Prevention Strategies

Trauma Avoidance:
  • Orthodontic wax application to sharp bracket edges reduces RAS incidence by 30-40% in bracketed patients
  • Careful chewing technique (slow, deliberate)
  • Avoid foods with sharp edges (chips, hard candies, nuts)
Oral Hygiene Modification:
  • Switch toothpaste to sodium lauryl sulfate (SLS)-free formulation: 65-70% of SLS-sensitive patients show frequency reduction
  • Soft-bristled toothbrush with gentle technique
  • Daily chlorhexidine 0.12% rinses: preventive effect in frequent recurrence (>6/year) showing 30-40% ulcer reduction
Dietary Modification:
  • Identify and eliminate specific food triggers
  • Avoid extremely hot foods/beverages (mechanical irritation)
  • Consider elimination diet (2-4 weeks avoiding common triggers) to identify patterns
Nutritional Supplementation:
  • Iron supplementation if iron-deficient (ferritin <30 ng/mL): 325 mg ferrous sulfate daily reduces RAS frequency by 60-70% over 12 weeks in deficient patients
  • Vitamin B12 supplementation if deficient (B12 <200 pg/mL): 1,000 mcg monthly injections or sublingual 2,000 mcg daily
  • Folate supplementation if deficient: 1-5 mg daily
  • Zinc supplementation: 25-50 mg daily if deficient (consider in celiac disease, malabsorption states)
Systemic Evaluation:
  • Celiac serology if unexplained RAS or associated abdominal symptoms
  • HIV testing if major/atypical ulcers, immunocompromised appearance, or behavioral risk factors
  • Behรงet's disease evaluation if genital ulcers, ocular symptoms, or arthritis present

Conclusion

Recurrent aphthous ulcers affect 15-25% of the population with variable severity. Minor ulcers (80-90% of cases) heal spontaneously in 7-14 days and benefit from topical corticosteroid therapy reducing pain by 60-80%. Major ulcers require systemic corticosteroids to prevent scarring and accelerate healing.

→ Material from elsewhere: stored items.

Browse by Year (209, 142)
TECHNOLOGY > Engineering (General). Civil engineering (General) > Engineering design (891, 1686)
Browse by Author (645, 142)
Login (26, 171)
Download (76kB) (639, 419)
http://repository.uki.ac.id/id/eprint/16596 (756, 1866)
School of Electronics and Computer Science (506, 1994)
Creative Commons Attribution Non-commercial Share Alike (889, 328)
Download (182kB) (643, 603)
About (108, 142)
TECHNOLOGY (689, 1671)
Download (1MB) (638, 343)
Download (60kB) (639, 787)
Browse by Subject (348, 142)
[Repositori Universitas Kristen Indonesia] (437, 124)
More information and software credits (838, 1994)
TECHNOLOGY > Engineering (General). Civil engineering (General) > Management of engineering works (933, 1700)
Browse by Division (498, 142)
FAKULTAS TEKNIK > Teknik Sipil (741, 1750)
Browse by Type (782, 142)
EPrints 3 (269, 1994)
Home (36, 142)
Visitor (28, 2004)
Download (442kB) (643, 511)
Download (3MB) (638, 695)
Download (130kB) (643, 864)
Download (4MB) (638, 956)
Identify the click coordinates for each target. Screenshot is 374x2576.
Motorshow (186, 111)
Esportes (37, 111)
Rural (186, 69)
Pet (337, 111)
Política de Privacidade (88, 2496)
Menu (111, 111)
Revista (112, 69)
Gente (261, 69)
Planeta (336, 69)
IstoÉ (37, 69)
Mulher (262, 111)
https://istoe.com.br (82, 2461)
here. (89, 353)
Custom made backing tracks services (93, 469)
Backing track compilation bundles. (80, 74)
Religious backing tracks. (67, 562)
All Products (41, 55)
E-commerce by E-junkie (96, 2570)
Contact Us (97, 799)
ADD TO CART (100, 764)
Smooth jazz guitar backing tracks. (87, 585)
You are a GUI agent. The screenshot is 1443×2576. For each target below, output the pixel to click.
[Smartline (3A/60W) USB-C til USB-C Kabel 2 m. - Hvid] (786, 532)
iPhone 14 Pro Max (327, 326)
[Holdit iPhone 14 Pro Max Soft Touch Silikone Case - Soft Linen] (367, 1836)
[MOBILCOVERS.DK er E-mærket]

Frequent recurrence (>6/year) warrants nutritional assessment and systemic evaluation for celiac disease, HIV, or Behรงet's disease. Prevention through trauma avoidance, SLS-free toothpaste, dietary modification, and nutritional supplementation (if deficient) reduces ulcer frequency by 30-70%. Patients should seek professional evaluation if ulcers persist >3 weeks, worsen despite treatment, or are associated with systemic symptoms.